Records for locating described items:
________________

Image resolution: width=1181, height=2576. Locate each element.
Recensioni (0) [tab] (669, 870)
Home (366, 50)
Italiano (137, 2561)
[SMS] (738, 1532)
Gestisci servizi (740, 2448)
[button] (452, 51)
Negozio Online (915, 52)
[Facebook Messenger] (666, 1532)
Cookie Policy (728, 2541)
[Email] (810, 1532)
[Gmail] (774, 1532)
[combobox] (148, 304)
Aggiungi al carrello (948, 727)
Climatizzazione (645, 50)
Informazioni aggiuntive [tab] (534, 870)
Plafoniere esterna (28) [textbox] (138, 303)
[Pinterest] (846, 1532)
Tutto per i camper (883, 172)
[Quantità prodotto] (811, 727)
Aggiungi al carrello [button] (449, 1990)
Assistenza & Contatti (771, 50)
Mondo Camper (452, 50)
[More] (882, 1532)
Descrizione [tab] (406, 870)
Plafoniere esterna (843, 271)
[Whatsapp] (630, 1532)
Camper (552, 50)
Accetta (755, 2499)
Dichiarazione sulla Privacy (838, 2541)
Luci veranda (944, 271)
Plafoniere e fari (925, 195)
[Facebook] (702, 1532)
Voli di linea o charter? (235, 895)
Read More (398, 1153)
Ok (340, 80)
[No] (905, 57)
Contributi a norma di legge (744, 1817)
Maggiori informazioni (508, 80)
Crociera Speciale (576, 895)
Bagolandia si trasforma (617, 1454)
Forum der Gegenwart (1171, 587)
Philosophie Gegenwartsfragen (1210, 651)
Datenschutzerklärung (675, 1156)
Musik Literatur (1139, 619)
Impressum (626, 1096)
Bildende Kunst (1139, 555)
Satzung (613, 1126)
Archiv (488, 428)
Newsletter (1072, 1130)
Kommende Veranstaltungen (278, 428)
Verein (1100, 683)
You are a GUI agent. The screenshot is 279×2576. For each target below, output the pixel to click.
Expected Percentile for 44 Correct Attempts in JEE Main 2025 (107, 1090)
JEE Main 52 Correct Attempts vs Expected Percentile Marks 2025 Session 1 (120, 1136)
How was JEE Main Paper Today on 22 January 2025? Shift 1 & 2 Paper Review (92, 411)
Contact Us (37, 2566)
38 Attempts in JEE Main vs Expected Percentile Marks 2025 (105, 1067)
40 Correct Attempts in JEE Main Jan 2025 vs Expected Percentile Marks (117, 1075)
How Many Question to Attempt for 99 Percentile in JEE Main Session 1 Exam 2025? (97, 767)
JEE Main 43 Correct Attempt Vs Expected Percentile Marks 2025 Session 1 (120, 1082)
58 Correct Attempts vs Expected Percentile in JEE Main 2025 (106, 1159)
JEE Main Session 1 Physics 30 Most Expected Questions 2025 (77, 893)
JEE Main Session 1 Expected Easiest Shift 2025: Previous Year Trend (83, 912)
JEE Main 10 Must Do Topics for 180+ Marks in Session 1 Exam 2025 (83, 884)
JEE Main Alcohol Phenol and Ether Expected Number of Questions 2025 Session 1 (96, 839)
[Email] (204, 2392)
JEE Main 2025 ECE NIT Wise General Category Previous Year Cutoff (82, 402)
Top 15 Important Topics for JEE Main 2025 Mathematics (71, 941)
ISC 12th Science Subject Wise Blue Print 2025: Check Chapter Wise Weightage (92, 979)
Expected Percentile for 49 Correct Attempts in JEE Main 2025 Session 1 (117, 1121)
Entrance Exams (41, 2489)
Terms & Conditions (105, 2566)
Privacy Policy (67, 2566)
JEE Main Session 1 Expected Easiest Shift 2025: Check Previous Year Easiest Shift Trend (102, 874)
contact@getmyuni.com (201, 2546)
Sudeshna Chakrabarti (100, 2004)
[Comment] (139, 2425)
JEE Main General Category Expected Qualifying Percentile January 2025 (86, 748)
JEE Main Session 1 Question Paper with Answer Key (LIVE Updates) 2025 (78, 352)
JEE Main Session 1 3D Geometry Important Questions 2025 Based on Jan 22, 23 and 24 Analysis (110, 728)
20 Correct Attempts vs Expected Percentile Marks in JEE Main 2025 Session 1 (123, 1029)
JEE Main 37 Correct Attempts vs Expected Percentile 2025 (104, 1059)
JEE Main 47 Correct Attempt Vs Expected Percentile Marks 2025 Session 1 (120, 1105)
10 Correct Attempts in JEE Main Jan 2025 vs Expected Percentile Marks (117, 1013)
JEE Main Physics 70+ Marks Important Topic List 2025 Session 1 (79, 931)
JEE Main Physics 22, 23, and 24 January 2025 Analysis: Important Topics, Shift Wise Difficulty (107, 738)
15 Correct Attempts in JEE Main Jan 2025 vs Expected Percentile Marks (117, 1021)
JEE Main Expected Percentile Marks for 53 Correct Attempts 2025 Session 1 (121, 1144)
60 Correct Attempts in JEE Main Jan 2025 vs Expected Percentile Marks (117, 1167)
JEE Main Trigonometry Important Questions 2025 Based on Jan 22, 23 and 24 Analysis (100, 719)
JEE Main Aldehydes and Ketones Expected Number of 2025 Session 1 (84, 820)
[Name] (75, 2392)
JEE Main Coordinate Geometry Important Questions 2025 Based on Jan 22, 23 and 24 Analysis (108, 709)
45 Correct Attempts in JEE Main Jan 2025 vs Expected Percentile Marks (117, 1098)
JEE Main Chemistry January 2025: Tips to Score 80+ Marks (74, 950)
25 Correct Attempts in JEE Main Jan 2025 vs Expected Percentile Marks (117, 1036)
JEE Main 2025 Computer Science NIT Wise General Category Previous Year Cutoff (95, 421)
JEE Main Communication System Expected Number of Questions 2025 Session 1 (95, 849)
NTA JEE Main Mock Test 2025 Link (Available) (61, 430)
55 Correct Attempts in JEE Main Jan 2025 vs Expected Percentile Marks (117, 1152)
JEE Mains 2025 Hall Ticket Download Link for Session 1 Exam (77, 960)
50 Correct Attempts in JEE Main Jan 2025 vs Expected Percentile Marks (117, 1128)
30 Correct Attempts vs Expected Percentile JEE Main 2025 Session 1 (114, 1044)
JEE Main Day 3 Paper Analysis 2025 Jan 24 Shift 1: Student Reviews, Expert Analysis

________________

What the exercise asks:
Arrange the records starting at the line that contains "[Whatsapp] (630, 1532)" and ending at the line that contains "Maggiori informazioni (508, 80)" as a two-column CSV with the headers item and location. Give one row per record, with each value in its own quoted field and any line breaks replaced by spaces.

Answer to the task:
item,location
"[Whatsapp]","(630, 1532)"
"Camper","(552, 50)"
"Accetta","(755, 2499)"
"Dichiarazione sulla Privacy","(838, 2541)"
"Luci veranda","(944, 271)"
"Plafoniere e fari","(925, 195)"
"[Facebook]","(702, 1532)"
"Voli di linea o charter?","(235, 895)"
"Read More","(398, 1153)"
"Ok","(340, 80)"
"[No]","(905, 57)"
"Contributi a norma di legge","(744, 1817)"
"Maggiori informazioni","(508, 80)"